The Secretary will also likely address political reform. President Ouattara’s controversial third term in office sparked protests after the 2020 election. Ensuring stability in Ivory Coast’s democracy will be crucial for US interests in the coming years.
Focus on Security Issues in Nigeria, Angola
The third and fourth stops on Blinken’s trip will highlight security cooperation above all else. He is slated to meet with President João Lourenço in Angola and President Bola Tinubu in Nigeria later this week.
The recent loss of a key town in northeast Nigeria to ISIS-allied extremists places the fragility of regional security into perspective. Although not directly bordering the Sahel, Nigeria’s population and economy mean instability there affects the broader region.
Human rights groups have also accused the Nigerian military of abuses in executing the long fight against Boko Haram and ISIS factions. These issues have kept US-Nigeria security cooperation muted in recent years.
President Tinubu’s new administration offers optimism that improving bilateral relations on security can be made a priority. But endemic corruption and weak governance will remain obstacles that Blinken will need to consider.
Meanwhile in Angola, Blinken will discuss efforts to counter cross-border threats and target extremist financing networks. Angola borders volatile DR Congo and is strategically located on the southwest flank of the continent.
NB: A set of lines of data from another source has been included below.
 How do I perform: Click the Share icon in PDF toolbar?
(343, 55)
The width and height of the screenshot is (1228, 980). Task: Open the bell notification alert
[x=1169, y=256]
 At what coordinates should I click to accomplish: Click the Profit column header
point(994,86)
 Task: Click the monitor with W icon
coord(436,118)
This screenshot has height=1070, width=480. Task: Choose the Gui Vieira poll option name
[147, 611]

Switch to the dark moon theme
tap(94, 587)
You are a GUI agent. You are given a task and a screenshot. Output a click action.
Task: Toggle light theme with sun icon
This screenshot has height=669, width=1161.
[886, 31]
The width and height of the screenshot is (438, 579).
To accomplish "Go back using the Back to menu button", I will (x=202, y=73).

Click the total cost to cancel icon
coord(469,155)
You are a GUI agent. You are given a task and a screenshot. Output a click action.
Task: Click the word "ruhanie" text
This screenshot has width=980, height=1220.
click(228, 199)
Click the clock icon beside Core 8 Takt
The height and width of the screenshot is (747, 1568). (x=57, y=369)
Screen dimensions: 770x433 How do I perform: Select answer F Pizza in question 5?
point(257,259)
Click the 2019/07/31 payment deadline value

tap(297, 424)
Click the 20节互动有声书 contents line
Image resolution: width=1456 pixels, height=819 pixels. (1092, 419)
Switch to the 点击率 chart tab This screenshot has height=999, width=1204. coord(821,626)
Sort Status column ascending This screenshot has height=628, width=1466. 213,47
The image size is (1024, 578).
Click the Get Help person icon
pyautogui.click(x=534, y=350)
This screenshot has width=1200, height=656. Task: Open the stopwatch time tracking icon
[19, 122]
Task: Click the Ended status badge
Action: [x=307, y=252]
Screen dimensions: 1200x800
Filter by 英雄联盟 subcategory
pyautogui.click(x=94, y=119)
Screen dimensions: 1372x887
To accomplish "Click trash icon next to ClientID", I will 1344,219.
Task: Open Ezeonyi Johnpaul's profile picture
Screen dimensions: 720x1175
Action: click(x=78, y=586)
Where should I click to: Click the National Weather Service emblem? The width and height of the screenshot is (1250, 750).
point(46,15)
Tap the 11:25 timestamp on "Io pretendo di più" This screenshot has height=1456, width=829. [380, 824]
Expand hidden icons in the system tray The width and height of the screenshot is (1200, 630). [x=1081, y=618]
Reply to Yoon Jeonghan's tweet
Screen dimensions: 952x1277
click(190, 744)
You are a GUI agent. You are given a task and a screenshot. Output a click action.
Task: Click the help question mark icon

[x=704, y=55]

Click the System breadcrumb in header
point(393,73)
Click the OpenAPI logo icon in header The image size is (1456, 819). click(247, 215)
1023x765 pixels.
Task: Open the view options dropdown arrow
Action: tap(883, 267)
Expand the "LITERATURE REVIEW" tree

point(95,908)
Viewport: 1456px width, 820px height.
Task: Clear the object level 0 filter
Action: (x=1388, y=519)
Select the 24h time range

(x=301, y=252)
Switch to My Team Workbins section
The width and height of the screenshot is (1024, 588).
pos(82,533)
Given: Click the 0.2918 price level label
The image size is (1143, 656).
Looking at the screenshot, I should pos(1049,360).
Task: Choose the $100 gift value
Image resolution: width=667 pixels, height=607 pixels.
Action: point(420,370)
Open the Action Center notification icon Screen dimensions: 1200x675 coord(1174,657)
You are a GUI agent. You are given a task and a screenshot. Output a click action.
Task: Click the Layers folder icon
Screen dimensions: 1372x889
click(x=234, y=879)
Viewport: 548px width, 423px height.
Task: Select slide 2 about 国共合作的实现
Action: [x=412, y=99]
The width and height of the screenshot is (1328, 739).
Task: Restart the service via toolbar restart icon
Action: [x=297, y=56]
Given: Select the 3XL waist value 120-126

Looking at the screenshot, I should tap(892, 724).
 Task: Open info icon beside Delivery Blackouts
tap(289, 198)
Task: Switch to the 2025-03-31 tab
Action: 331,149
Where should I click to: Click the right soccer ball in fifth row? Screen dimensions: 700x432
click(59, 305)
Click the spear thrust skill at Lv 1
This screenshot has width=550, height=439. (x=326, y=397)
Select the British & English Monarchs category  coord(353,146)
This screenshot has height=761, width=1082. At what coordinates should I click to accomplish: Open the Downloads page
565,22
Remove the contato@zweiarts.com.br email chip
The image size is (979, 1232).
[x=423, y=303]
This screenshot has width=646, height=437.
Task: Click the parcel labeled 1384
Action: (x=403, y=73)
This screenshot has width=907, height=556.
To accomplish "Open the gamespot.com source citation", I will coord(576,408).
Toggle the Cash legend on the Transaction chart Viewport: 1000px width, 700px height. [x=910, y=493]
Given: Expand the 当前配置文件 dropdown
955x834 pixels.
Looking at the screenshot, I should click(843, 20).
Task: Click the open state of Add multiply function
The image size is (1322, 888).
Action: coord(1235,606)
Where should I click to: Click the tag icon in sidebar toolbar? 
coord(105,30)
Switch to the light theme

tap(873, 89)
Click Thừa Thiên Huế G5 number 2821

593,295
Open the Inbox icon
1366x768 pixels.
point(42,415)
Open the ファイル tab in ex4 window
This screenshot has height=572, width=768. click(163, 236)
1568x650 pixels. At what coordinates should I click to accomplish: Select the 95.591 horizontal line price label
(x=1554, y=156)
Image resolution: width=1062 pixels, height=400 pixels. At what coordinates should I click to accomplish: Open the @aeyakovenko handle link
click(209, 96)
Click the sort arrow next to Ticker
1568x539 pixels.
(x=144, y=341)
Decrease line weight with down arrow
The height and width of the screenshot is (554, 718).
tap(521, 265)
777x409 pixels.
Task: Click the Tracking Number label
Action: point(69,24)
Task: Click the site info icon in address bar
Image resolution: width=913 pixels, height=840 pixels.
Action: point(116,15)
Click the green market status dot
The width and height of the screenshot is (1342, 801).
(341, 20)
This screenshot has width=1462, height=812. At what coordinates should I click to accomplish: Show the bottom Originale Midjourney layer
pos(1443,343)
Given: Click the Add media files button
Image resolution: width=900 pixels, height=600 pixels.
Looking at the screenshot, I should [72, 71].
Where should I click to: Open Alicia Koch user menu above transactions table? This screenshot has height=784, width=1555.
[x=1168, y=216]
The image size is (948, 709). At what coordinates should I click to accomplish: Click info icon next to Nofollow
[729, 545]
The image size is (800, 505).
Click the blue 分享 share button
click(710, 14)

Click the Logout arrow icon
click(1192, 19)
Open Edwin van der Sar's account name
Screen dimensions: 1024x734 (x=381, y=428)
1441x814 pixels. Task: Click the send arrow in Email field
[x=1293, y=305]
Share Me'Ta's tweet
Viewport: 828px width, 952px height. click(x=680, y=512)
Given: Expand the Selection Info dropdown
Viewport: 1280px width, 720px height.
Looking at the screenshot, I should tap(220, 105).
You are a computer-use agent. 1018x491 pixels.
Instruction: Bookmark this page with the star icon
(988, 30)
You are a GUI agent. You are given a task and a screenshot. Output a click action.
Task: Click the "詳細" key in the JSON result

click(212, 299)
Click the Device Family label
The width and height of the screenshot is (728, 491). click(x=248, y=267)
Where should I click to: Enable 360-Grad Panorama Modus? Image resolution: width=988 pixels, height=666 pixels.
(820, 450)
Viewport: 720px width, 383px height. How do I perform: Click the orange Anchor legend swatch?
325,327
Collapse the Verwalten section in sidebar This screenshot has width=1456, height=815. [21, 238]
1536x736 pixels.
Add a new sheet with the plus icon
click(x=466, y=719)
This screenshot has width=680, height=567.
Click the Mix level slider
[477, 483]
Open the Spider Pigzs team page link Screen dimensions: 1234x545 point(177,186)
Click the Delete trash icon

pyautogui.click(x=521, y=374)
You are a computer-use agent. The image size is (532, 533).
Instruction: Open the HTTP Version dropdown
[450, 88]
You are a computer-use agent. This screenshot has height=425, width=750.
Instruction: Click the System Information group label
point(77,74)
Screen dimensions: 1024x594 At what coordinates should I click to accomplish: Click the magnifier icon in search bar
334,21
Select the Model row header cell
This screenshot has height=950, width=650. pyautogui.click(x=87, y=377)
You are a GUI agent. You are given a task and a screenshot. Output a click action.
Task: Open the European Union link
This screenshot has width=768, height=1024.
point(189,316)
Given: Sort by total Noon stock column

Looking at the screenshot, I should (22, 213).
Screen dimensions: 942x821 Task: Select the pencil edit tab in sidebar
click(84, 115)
Expanding combined training and information sharing with Angola provides an opportunity for the US to expand its security footprint in Central-South Africa.
Conclusion: Challenges Ahead for US in Africa
Secretary Blinken’s trip sets out an ambitious agenda for advancing US-Africa ties on several fronts. But converts words and promises into tangible action will be the longer-term challenge.
Providing security assistance without fueling further conflict will require careful calibration. And following through on big dollar investments in African economies remains uncertain in the face of recessions or political changes back home.
Russia, China and other competitors will continue vying for influence in the near term. However, Africa’s growing population and economic potential make it indispensable to engage with productively.
Managing regional security and development issues alongside African partners emerges as the best path forward. Whether Blinken’s trip pays dividends toward that vision should become clearer in the months ahead.